[Material shown Boundary: Start]
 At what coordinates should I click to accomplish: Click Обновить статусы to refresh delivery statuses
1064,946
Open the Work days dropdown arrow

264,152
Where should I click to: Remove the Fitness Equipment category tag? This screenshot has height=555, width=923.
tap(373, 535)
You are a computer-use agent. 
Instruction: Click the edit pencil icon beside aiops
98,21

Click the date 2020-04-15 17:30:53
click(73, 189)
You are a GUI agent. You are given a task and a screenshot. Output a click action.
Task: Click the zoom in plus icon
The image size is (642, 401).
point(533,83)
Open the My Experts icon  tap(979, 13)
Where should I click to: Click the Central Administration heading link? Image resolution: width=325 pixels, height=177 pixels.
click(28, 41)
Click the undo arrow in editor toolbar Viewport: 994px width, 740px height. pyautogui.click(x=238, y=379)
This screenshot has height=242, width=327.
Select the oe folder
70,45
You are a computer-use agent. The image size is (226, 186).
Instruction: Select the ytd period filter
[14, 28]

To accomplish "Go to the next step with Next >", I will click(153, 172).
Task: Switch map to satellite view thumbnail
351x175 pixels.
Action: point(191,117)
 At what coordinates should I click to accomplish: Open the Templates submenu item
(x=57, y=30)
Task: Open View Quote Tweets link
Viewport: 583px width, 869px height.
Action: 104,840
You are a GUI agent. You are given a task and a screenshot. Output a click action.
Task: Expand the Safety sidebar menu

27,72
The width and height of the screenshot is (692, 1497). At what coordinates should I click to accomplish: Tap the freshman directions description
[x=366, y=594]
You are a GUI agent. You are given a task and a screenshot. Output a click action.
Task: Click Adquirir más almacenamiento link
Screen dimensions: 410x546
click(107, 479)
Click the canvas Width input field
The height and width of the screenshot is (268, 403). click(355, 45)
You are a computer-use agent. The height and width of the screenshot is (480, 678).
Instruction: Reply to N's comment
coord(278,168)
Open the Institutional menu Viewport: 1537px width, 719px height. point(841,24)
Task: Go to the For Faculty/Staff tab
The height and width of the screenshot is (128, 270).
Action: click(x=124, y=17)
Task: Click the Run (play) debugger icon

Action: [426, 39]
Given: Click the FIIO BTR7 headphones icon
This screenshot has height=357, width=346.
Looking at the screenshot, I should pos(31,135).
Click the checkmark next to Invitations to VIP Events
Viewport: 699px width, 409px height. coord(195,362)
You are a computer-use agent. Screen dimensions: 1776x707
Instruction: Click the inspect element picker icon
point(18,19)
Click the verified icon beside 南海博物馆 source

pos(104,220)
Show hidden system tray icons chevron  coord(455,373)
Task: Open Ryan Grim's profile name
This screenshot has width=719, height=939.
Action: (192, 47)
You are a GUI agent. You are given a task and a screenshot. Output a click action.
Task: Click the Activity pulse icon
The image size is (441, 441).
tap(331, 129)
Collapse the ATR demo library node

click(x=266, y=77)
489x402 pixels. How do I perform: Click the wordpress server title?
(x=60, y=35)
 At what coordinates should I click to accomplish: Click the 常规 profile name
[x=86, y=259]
[Material shown Boundary: End]
- Assigned task: The answer must hold exactly the lines of the entries above, from the first line through the line that contains "Open the My", and no others.

- Answer box:
 At what coordinates should I click to accomplish: Click Обновить статусы to refresh delivery statuses
1064,946
Open the Work days dropdown arrow

264,152
Where should I click to: Remove the Fitness Equipment category tag? This screenshot has height=555, width=923.
tap(373, 535)
You are a computer-use agent. 
Instruction: Click the edit pencil icon beside aiops
98,21

Click the date 2020-04-15 17:30:53
click(73, 189)
You are a GUI agent. You are given a task and a screenshot. Output a click action.
Task: Click the zoom in plus icon
The image size is (642, 401).
point(533,83)
Open the My Experts icon  tap(979, 13)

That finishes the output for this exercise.